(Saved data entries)

»»

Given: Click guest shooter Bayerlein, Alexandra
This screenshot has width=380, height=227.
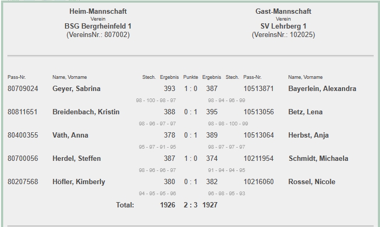Looking at the screenshot, I should 322,89.
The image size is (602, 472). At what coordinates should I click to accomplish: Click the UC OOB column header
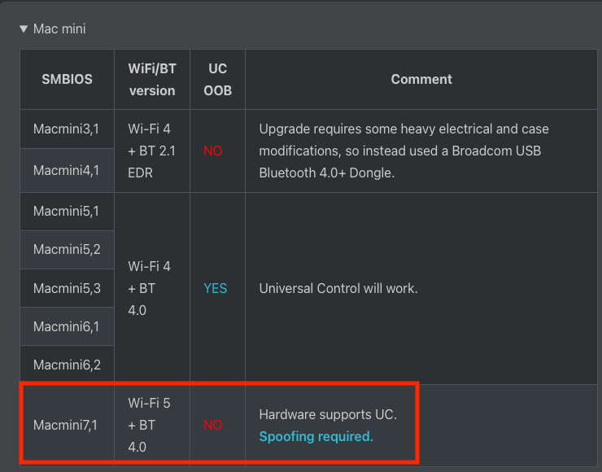pyautogui.click(x=217, y=80)
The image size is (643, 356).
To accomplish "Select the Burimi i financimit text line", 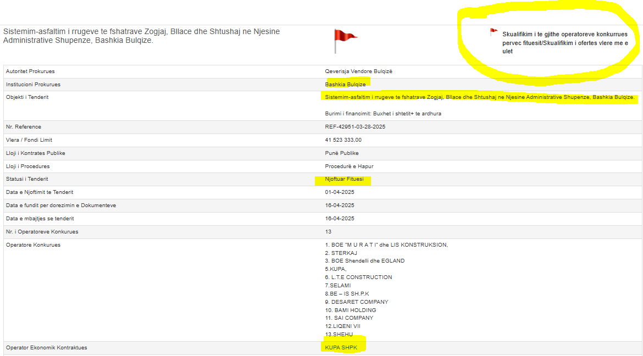I will [383, 114].
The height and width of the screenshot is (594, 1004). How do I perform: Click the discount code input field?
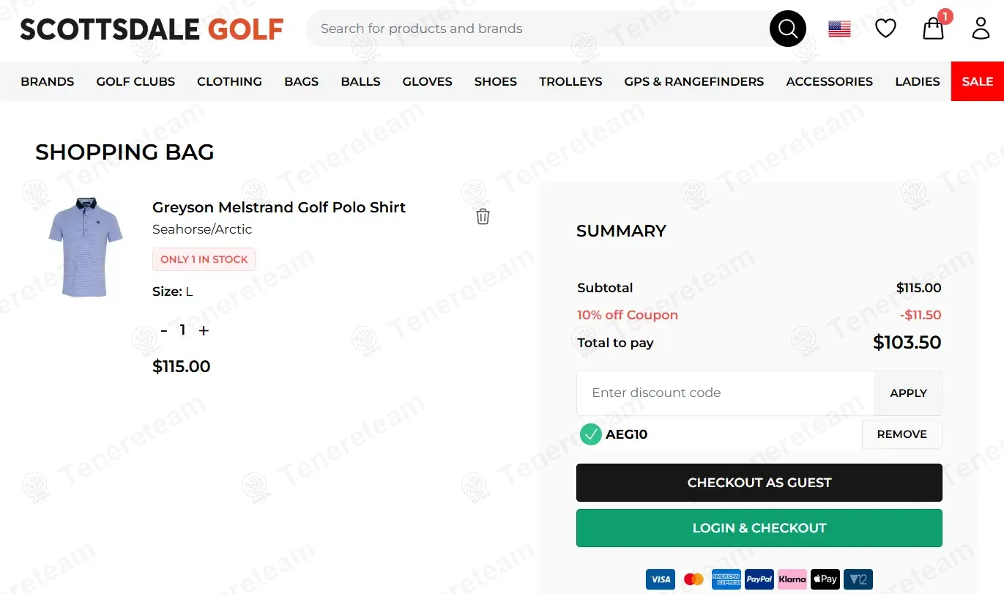(725, 393)
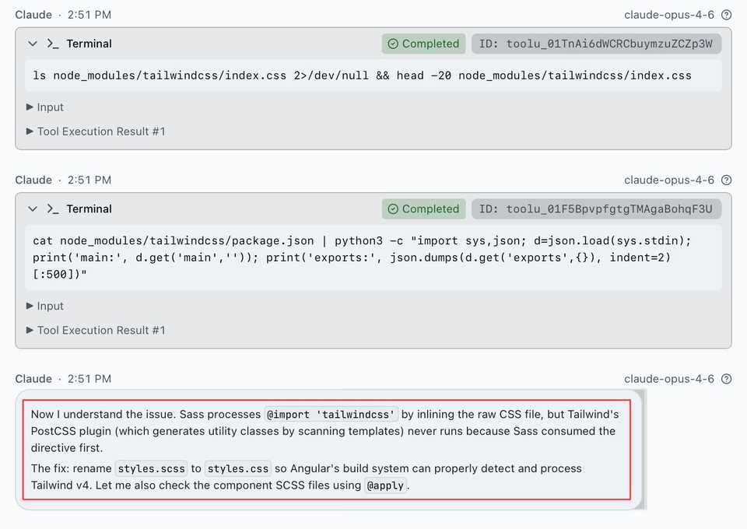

««

REQUIRED WORK: Begin at the line containing "The height and" and extract every line through the end of the records, inclusive, exactly and only; omit pictures.

ANSWER TO THE PROBLEM:
The height and width of the screenshot is (594, 1004). How do I perform: Click the discount code input field?
(725, 393)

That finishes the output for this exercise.